Exercise requirements:
How many lines in the records below contain the word "point"? State only that number.

____________________

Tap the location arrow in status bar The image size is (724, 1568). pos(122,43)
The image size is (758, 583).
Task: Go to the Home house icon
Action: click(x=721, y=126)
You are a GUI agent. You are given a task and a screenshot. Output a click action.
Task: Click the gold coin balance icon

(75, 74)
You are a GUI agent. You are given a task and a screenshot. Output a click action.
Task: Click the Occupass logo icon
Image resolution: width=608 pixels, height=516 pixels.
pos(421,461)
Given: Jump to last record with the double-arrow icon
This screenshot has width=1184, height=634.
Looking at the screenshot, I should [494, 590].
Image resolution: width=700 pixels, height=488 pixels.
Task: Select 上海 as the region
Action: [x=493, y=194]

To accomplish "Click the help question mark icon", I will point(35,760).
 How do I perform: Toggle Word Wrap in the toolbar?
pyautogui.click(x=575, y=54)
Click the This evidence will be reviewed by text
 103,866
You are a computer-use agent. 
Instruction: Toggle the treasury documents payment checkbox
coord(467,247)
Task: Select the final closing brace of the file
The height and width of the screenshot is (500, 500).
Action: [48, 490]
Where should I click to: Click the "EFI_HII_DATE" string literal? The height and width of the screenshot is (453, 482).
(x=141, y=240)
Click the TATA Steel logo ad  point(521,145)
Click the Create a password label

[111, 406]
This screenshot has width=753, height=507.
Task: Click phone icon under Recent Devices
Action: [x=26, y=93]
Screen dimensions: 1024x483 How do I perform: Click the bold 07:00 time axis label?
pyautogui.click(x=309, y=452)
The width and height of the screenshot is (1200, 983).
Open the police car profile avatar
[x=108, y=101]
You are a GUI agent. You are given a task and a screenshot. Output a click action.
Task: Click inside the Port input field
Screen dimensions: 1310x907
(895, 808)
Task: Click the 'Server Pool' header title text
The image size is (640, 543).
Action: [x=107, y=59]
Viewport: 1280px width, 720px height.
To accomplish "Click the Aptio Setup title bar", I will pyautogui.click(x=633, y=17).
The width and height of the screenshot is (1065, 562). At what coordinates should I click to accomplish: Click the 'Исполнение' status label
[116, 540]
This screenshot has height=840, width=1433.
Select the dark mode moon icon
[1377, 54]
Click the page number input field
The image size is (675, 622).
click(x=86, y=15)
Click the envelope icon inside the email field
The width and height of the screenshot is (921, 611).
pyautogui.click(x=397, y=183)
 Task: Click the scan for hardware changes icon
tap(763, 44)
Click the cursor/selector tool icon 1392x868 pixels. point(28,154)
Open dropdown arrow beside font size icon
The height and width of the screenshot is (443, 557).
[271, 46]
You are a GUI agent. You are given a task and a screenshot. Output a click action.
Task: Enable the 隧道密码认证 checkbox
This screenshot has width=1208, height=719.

____________________

The answer:
3